* [Document excerpt]:
** begin **

Date of Award
Campus Access Thesis
Travis W Knight
Implementing a viable solution for the disposition of used nuclear fuel (UNF) raises concerns due its high radiotoxicity and decay heat generation over long time periods. The major contributors to these are the minor actinides (MA) that are contained in the UNF. The strategy of Partition and Transmutation (P&T) separates the components of UNF to treat each separated stream in the manner that is most appropriate. The MA stream can be reprocessed and fabricated with MOX fuel and recycled in a reactor. Through transmutation, reductions in the radiotoxicity and decay heat of UNF can be achieved, which reduces the length of time that UNF must be sequestered from the environment. Because of the greater fission to capture cross section ratio in a fast neutron spectrum, the transmutation of MA is most effective in fast spectrum systems. However, MA transmutation can be carried out, albeit less effectively, in a thermal spectrum. This work examines MA transmutation in a thermal spectrum because there are no currently operating commercial fast spectrum reactors in the U.S. The goal of this study was to examine the feasibility of americium transmutation in a typical light water reactor. Due to similar chemical properties of americium and curium and the difficulty associated with their chemical separation, the separation efficiency of these two elements was also considered. Three separation efficiencies for the MA content were considered, and these were 99.9%, 99.0%, and 90.0% separation of Cm from Am. In addition, the homogeneous and heterogeneous additions of MA to MOX fuel were considered. Similar to current MOX loading schemes, the study simulated a reactor core with 30% of the fuel assemblies composed of MOX fuel bearing MA. This study measured the feasibility of MA transmutation by the reactivity of individual MOX+MA fuel assemblies and full cores, the coefficients of reactivity such as the Doppler Coefficient, Moderator Temperature Coefficient, and Moderator Void Coefficient, MA transmutation efficiency, and attainable burnup. Results show that the transmutation of MA in a light water reactor is feasible from a reactor safety and operation point of view. The reductions of the Am inventory in the UNF were between 40% and 60%. Despite these reductions, there was a significant increase in the Cm inventory, mostly due to the neutron capture of Am in the thermal spectrum.

** end **

* [Problem to solve]: In the thesis abstract on americium transmutation, by how much was the Am inventory in the used nuclear fuel reduced?

* [Given information]:

** begin **

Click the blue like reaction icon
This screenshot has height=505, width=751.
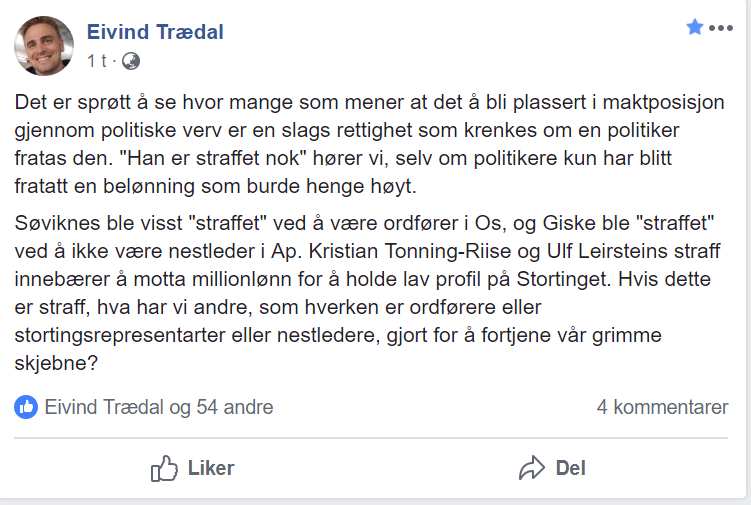[x=26, y=407]
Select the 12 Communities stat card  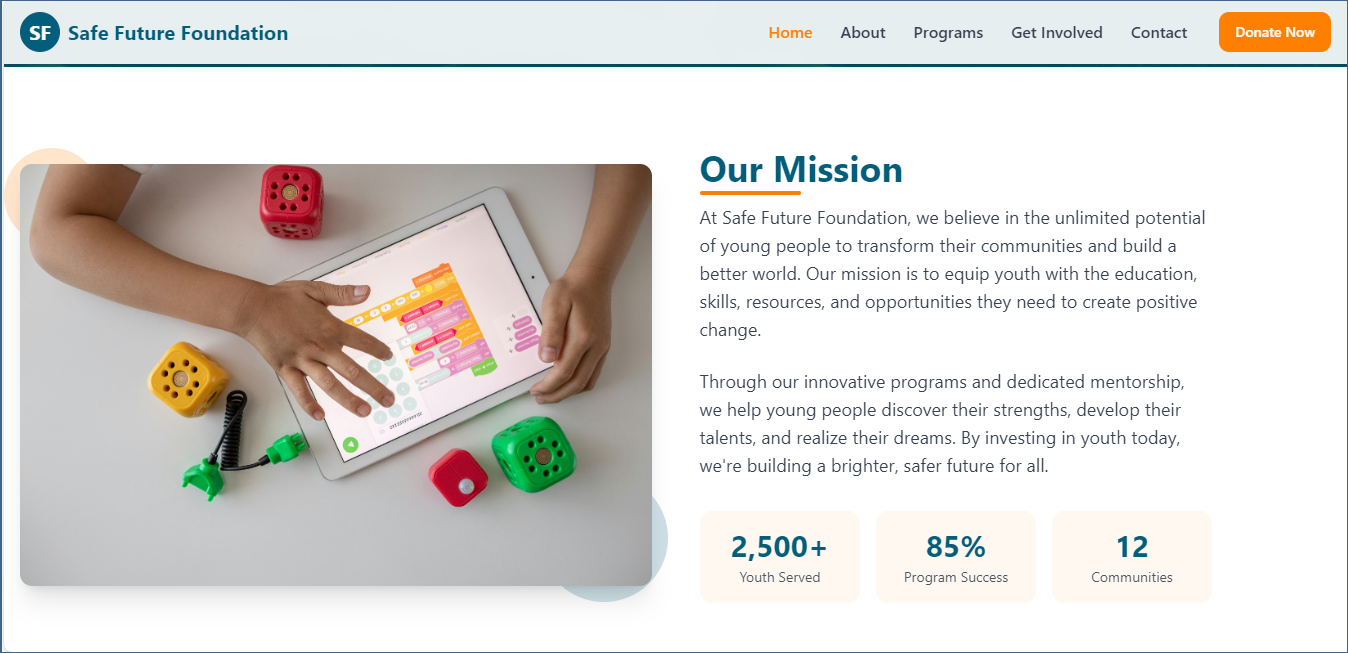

** end **

* [Task output]: Between 40% and 60%.